8 abonnés 4 critiques Suivre son activité

4,0
Publiée le 4 novembre 2022
Une très bonne construction du début à la fin, entre l'enquête de l'avocat et le procès. De super dialogues, un excellent rythme et 2h30 que l'on ne voit pas passer.
Roub E.

1 306 abonnés 5 373 critiques Suivre son activité

4,0
Publiée le 22 mars 2022
Je ne sais pas combien de films de procès j’ai vu mais c’est un genre tellement usité et codifié que peu sont ceux qui me stimulent encore. Mais ce fut le cas pour autopsie d’un meurtre film fleuve de prétoire qui sort un peu des sentiers battus avec une ironie qui lui sied à merveille. En effet il nous décrit un procès qui est rarement celui de son accusé; c’est plus souvent celui de son épouse trop délurée selon la société, de la victime dont le fantôme plane sur les débats et avec lequel l’avocat de la défense joue sur le fait que les absents ont toujours tord alors que pour l’accusation : les morts sont toujours des braves types.

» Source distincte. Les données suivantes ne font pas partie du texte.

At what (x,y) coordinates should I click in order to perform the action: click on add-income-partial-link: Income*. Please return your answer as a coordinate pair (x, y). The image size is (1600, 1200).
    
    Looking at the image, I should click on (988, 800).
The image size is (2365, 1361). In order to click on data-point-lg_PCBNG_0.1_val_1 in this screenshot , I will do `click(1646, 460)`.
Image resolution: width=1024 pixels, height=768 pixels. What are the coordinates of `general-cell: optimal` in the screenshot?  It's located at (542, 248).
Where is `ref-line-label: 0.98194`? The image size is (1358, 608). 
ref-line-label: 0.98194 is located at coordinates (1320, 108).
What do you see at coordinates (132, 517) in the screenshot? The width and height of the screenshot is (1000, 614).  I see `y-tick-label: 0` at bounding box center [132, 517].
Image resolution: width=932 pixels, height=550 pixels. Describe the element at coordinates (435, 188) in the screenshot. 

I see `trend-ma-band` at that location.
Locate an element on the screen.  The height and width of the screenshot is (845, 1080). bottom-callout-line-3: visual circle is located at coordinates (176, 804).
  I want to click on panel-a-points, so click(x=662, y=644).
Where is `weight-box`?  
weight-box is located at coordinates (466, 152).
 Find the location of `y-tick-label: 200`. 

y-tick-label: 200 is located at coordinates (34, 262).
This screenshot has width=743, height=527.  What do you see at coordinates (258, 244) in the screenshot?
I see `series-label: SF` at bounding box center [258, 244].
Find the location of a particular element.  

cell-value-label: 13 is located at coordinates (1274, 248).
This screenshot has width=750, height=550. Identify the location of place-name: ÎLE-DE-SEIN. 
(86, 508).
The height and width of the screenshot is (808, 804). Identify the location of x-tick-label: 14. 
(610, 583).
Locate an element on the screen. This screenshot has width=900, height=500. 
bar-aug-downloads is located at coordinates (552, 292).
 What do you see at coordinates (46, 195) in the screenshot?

Mais aussi par moment le procès des témoins, des certitudes communes et j’en passe. Comme tous les films de procès les dialogues tiennent une importance primordiale et donnent lieu à des joutes entre des acteurs très inspirés. Jamais ennuyeux, très audacieux pour l’époque c’est un excellent film de prétoire qui montre que la justice est fortement influencé par des petits détails et la force de la dialectique qui peut sauver ou condamner un accusé.